London in 1782 is for one section of female society a seemingly endless parade of social engagements in the finest gowns with just one aim – to find a husband. The London in 1782 for another section of society is one of debauchery and servitude with just one aim – to find a keeper. In Daughters of Night these two worlds collide as the demimonde of prostitution entangles with the ‘Beau Monde’ of London society. All have their secrets and as the opening line of the novel tantalisingly suggests, “in the wrong hands a secret is a weapon.”
Protagonist, Caro Corsham, has a secret of her own she is trying to conceal as she heads to the bowers of the Vauxhall Pleasure Gardens to consort with someone who might be able to help. What she finds, however, is a murder which will subsequently lead her into a terrible tangle of corruption and deceit which will put her own, and many others’ lives, in mortal danger; not to mention the scandal. With the Bow Street runners turning a blind eye to any wrongdoing, Caro enlists the help of thief-taker, Peregrine Child, to discover the truth.
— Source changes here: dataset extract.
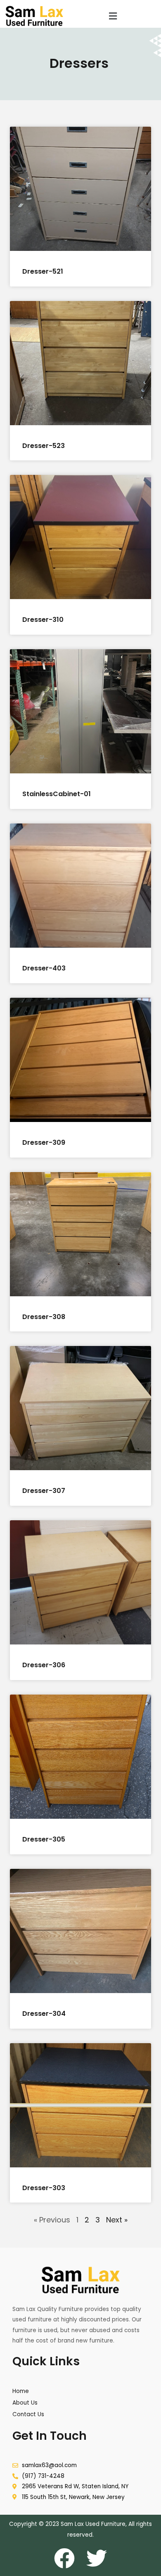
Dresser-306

Laura Shepherd-Robinson’s research of the time period is second to none and the reader is therefore entirely transported into the late 18th century and into the novel’s web of lies. As every new secret is unveiled suspicion turns to a different character and the reader attempts to play sleuth alongside Caro and Child, but Shepherd-Robinson has weaved far too clever a tale to reveal her secrets too early and it is not until the very end (and really the very end) that the reader learns the whole truth.
The twists and turns just keep on coming in this beautifully descriptive yet completely unapologetic novel – an introduction to mouse fur eyebrows one of the particularly toe-curling passages – and yet it is these details which show the reader the depth of research an accomplished author must go through to create such an authentic depiction of life at the time.
Daughters of Night has everything a historical crime thriller needs – intrigue, attention to detail, suspense, colourful characters and heroines a plenty. A triumph in its field.